Part 44: Did It Actually Work?

There was a bug that crystallised the problem. “Change the background to dark green.” The planner generated a plan. The executor ran four discovery phases — reading files, checking structure, identifying the right CSS selector. Then the replan budget ran out. No file_patch was ever executed. The background was still whatever colour it started as. The task reported: success.

Success, in this context, meant “all steps that ran completed without errors.” Which was technically true. The discovery steps all succeeded. But the goal — changing the background colour — was never attempted, let alone achieved. The system was conflating execution completion with goal achievement.

The verification system addresses this with two tiers.

Tier 1 is deterministic. It answers three questions without any LLM inference. First: did all planned steps execute, or did the budget run out? If the budget ran out, the status is now partial, not success. Second: did the plan execute any “effect” tools — file_write, file_patch, shell with mutations, signal_send? Discovery-only executions (just reading files) can’t have achieved a modification goal. Third: what actually changed on disk? File mutations are aggregated with size and line diffs. A file_patch that didn’t change the file size or content is suspicious.

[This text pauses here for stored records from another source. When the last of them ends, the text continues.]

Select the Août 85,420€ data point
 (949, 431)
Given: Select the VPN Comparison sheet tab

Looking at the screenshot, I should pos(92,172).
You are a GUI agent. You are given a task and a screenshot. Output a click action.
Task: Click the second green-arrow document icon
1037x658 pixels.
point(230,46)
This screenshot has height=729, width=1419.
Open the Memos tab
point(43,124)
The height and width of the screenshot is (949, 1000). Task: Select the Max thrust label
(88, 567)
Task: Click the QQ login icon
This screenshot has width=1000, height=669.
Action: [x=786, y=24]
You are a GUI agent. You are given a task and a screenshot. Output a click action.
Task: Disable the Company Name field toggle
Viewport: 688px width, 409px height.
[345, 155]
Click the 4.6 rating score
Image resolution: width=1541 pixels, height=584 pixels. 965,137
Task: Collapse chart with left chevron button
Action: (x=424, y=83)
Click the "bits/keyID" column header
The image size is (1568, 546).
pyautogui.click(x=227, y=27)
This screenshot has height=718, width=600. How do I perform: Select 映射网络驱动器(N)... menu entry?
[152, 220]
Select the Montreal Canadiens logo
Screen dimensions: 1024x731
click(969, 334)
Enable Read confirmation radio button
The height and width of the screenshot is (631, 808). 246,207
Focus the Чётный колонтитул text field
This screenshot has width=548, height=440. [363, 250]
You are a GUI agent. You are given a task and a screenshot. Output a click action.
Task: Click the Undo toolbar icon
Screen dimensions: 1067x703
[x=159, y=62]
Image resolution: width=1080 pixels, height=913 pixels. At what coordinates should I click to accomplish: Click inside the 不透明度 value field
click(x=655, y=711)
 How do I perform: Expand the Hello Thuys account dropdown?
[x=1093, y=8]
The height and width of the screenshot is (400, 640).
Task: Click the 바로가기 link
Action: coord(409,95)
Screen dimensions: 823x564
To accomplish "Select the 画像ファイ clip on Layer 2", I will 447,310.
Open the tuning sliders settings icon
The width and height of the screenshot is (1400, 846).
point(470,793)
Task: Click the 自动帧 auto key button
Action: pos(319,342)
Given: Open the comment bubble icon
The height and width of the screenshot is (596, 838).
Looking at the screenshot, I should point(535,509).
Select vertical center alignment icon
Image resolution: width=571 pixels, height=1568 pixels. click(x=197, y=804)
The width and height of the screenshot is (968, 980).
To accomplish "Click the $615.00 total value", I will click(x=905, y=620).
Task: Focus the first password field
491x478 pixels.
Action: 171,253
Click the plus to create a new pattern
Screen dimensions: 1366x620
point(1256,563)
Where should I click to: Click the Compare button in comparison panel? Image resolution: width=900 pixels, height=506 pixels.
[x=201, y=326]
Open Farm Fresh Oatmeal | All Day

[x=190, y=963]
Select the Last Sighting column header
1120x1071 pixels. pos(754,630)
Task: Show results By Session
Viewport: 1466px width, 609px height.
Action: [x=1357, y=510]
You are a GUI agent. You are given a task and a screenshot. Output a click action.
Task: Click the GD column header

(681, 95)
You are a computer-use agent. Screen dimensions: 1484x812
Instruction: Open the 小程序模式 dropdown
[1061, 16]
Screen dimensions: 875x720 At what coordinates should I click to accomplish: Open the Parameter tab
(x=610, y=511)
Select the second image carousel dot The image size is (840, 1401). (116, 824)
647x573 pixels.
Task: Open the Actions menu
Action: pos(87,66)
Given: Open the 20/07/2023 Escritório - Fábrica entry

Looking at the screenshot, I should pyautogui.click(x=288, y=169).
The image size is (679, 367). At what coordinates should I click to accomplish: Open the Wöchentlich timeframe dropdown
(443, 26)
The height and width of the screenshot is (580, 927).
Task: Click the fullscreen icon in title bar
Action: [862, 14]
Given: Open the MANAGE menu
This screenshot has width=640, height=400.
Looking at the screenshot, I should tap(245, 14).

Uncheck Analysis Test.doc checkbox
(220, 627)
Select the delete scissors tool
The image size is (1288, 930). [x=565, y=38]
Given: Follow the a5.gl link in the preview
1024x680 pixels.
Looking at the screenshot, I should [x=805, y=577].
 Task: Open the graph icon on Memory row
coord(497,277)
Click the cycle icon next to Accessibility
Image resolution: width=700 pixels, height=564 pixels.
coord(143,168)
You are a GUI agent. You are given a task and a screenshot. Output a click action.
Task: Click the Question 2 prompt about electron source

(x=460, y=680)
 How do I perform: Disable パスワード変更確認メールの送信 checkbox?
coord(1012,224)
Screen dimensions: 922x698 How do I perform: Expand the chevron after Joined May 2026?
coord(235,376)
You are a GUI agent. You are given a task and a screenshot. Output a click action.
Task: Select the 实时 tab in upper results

Tier 2 is the planner-as-judge. When Tier 1 signals are ambiguous — steps completed, effect tools ran, but the outcome is unclear — Claude is invoked with the original goal and a set of decomposed yes/no questions. Did the requested change appear in the final file? Does the output match the user’s description? The judge verdict gets recorded alongside the task result.

The planner can also attach assertions to plan steps — post-conditions like “file contains this pattern” or “HTTP endpoint returns 200.” Seven evaluator types handle the common cases: file_exists, file_contains, file_size_gt, output_contains, exit_code_eq, socket_open, http_200. All paths are sandboxed to prevent traversal. Failed assertions trigger recovery instructions in the replan prompt rather than hard failures — the system gets a chance to fix what went wrong.

The Glasgow bug — the dark green background — now correctly reports partial with goal_actions_executed: false. That’s the right answer. The system tried to solve the problem, ran out of budget during discovery, and never made the change. Honest status reporting instead of optimistic inference.

There’s a broader pattern here. LLM-driven systems have a tendency toward false positives — reporting success because nothing explicitly failed, even when the actual goal wasn’t achieved. Deterministic checks catch the obvious cases (nothing changed, budget exhausted) without spending inference. The LLM judge handles the nuanced cases where changes were made but might not match intent. Defence in depth, applied to self-assessment.